**Recorded data:**
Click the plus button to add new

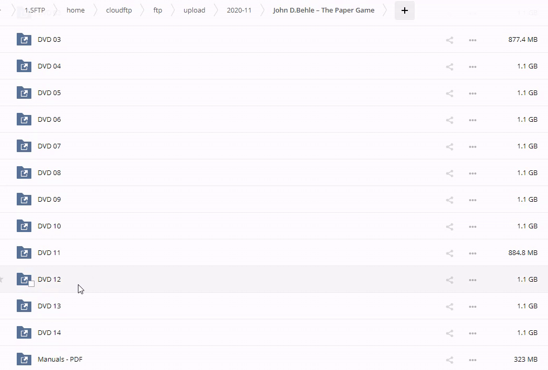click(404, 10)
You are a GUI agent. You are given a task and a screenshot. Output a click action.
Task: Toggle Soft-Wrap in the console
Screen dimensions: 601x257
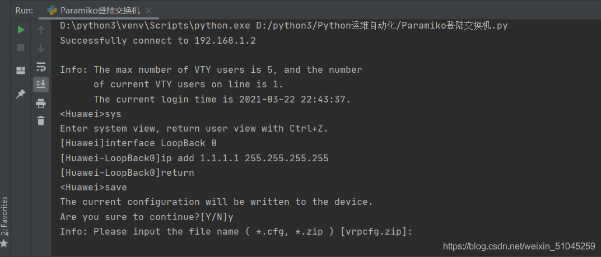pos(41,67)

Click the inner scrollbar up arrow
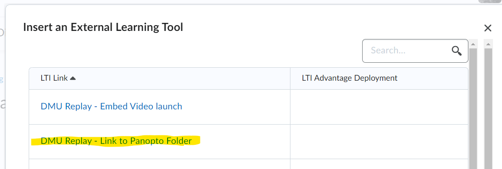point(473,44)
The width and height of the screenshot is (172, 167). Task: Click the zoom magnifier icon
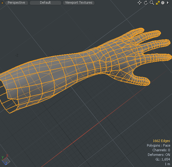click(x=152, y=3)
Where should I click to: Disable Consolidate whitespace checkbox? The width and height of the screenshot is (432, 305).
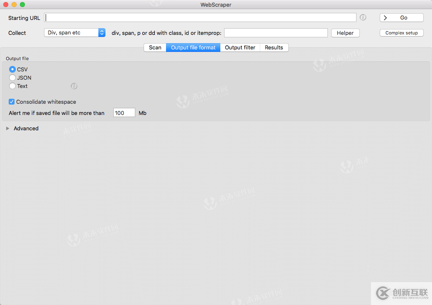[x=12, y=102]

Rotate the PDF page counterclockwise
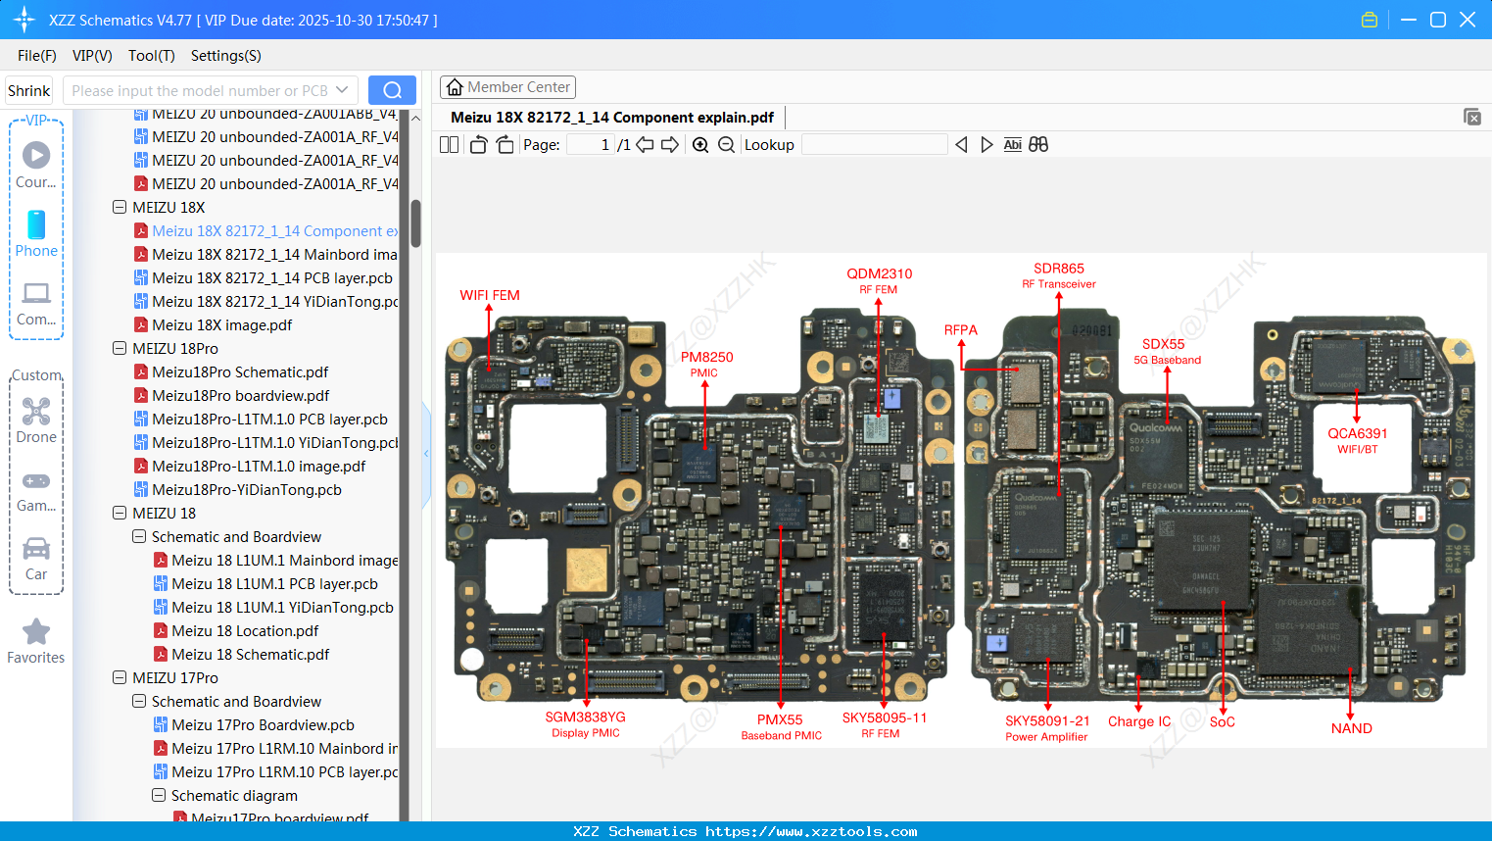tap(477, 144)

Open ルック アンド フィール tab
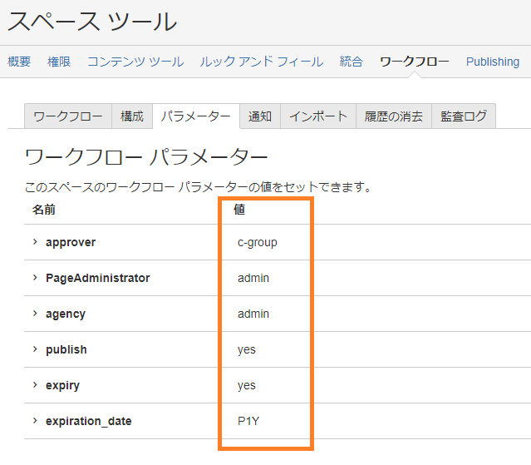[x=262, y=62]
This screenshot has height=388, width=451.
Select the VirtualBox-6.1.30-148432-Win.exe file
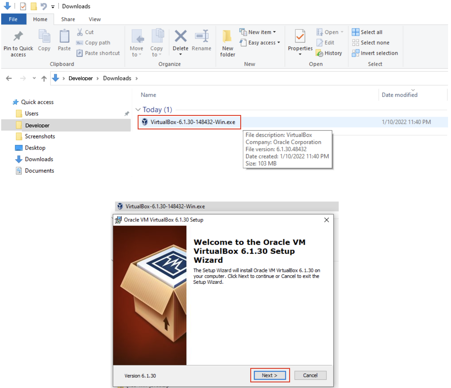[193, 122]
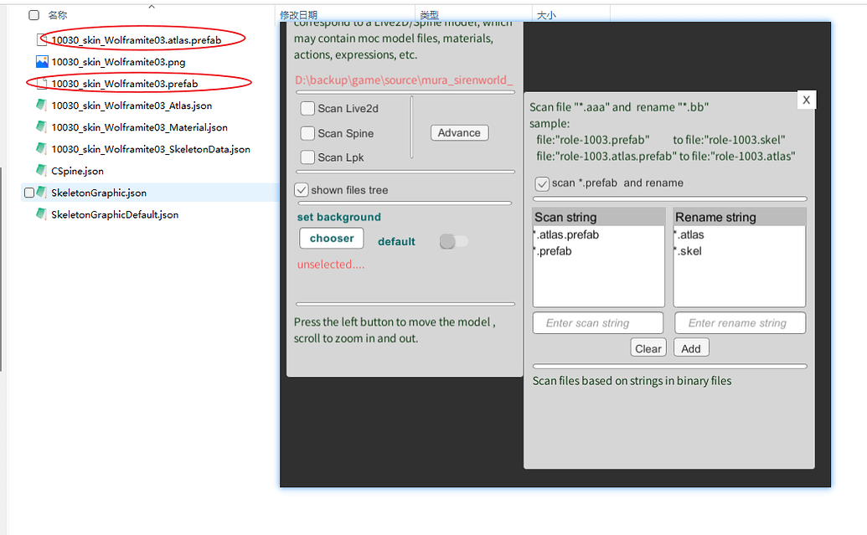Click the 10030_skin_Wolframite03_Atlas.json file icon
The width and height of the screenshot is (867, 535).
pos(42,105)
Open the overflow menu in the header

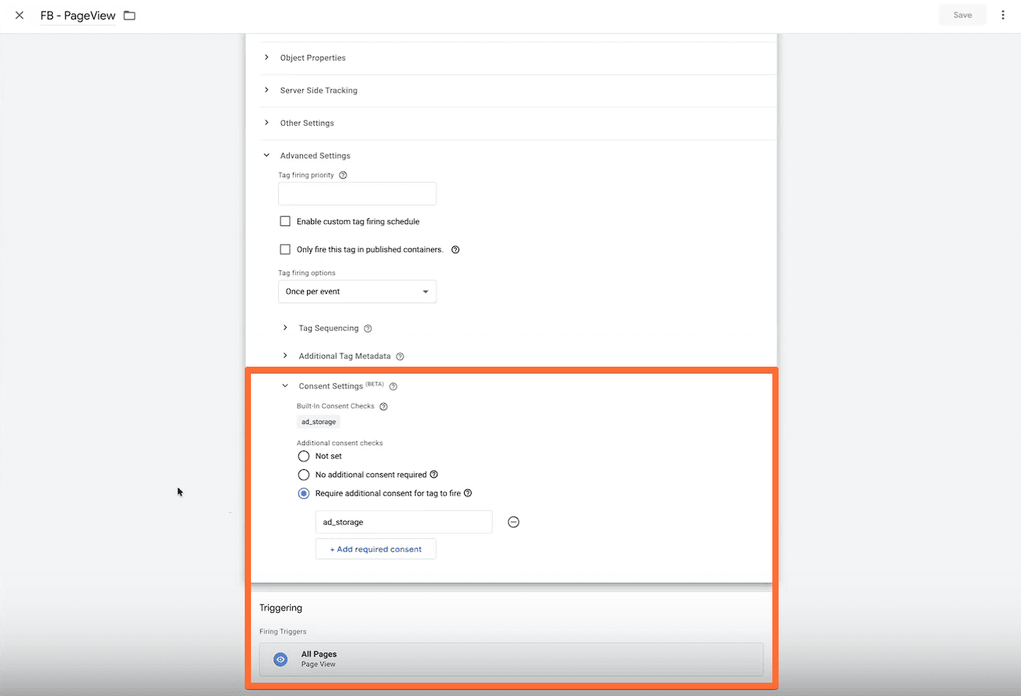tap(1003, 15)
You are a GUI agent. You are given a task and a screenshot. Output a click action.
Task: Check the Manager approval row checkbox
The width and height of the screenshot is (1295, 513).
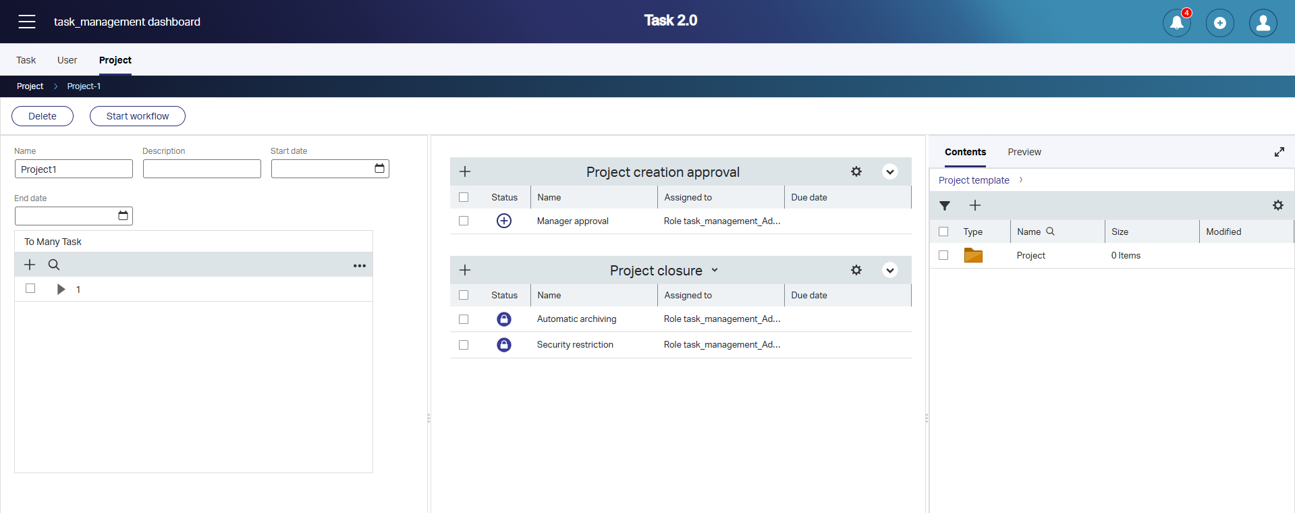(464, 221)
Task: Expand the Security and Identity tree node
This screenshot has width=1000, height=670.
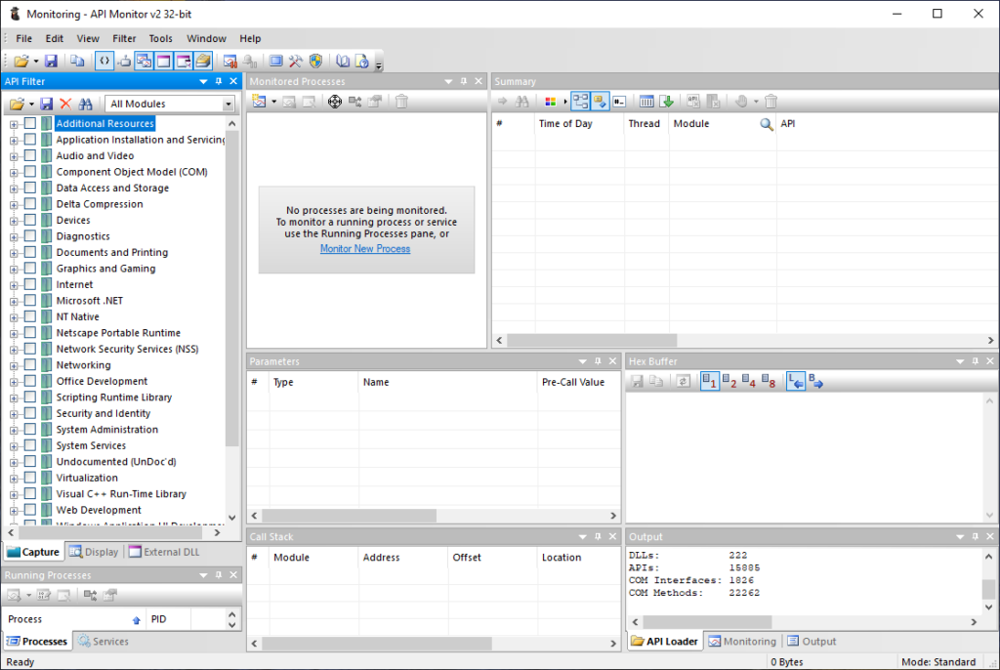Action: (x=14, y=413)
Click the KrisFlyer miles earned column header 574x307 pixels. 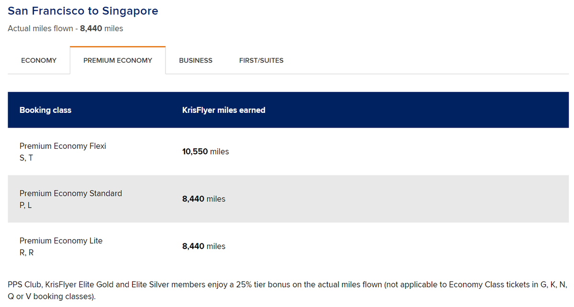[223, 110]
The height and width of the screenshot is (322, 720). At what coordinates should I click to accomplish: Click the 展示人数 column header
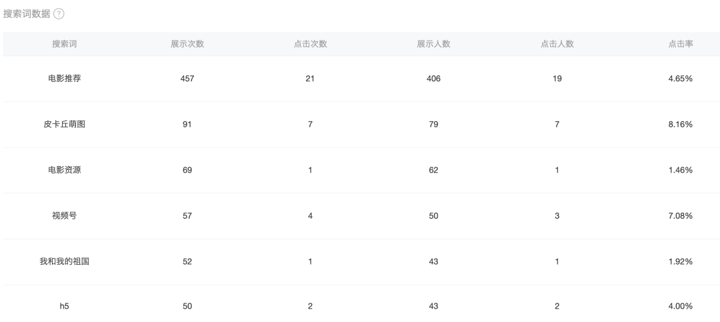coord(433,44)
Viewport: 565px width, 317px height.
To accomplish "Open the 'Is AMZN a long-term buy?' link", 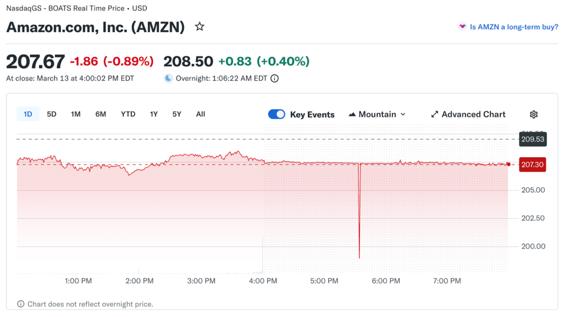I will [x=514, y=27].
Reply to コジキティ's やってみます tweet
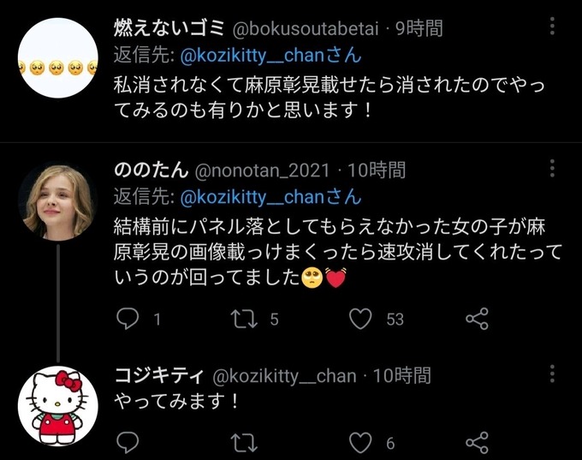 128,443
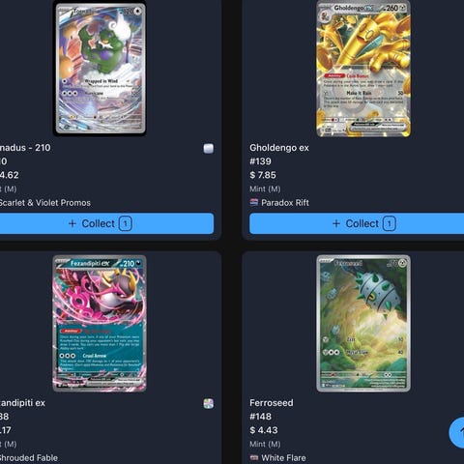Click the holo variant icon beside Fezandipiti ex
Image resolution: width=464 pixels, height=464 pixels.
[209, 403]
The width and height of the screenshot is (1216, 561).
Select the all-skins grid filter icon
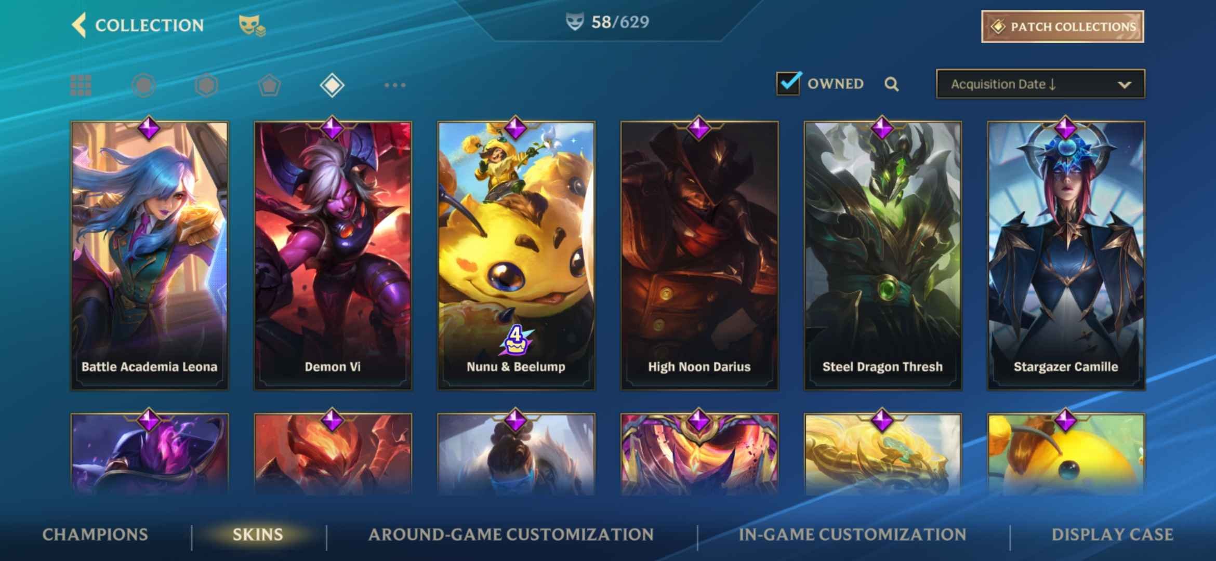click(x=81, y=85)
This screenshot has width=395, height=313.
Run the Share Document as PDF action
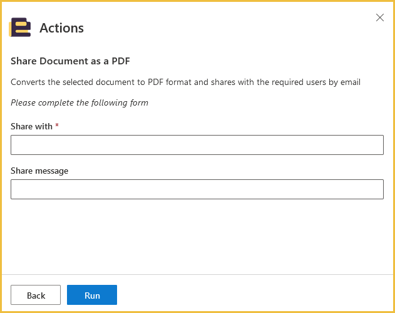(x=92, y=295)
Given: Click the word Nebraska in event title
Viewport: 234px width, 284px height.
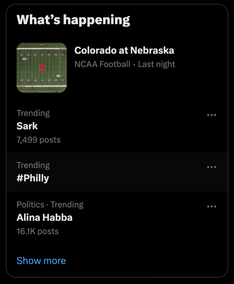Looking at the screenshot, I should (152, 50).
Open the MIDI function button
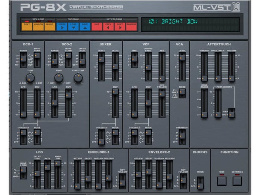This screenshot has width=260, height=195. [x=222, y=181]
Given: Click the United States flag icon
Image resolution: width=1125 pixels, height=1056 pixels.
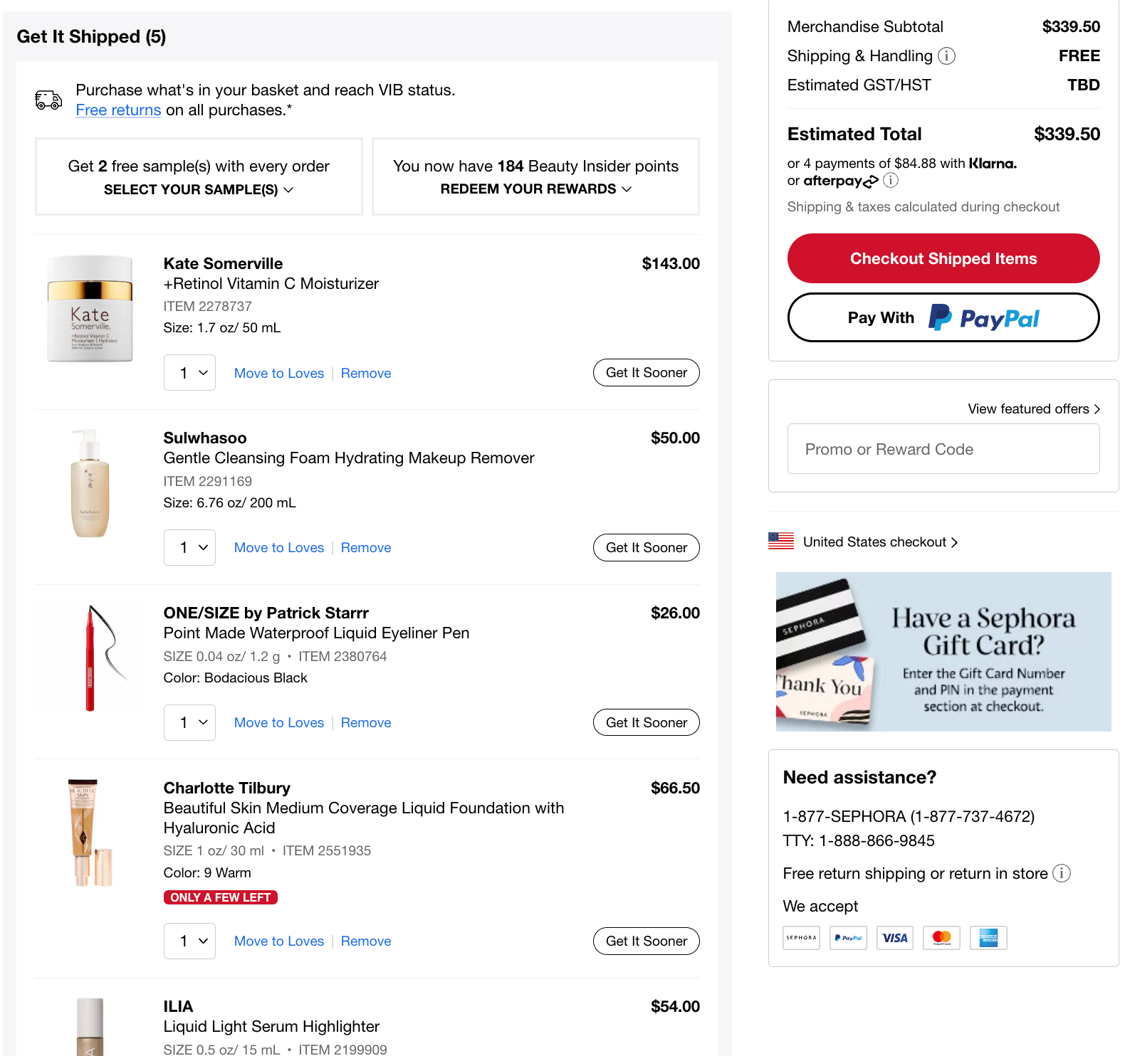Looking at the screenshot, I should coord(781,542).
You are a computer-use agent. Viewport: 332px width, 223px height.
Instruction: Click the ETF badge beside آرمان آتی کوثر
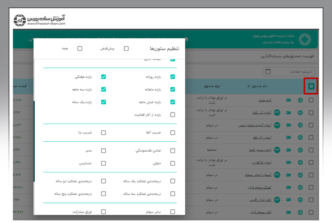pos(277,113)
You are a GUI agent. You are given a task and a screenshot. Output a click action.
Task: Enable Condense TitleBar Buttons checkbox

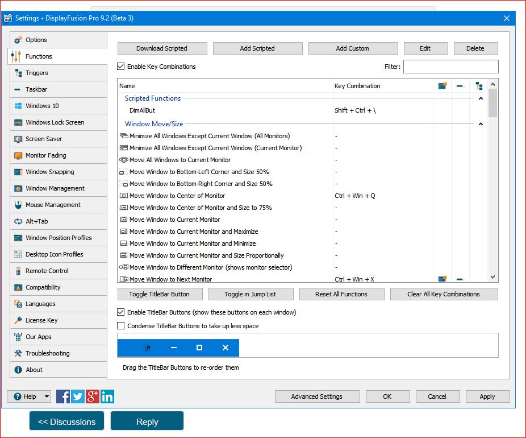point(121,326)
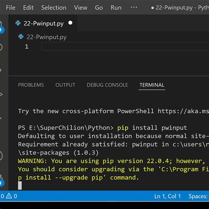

**EXERCISE:** Look above for the line with "Viewport: 234px width, 284px height.", then give again exactly every line from there through the line with "Given: Click the United States flag icon", skipping the pictures.

**WRITTEN SOLUTION:**
Viewport: 234px width, 284px height.
Looking at the screenshot, I should (152, 50).
Open the MIDI function button
This screenshot has width=260, height=195. [x=222, y=181]
Given: Click the United States flag icon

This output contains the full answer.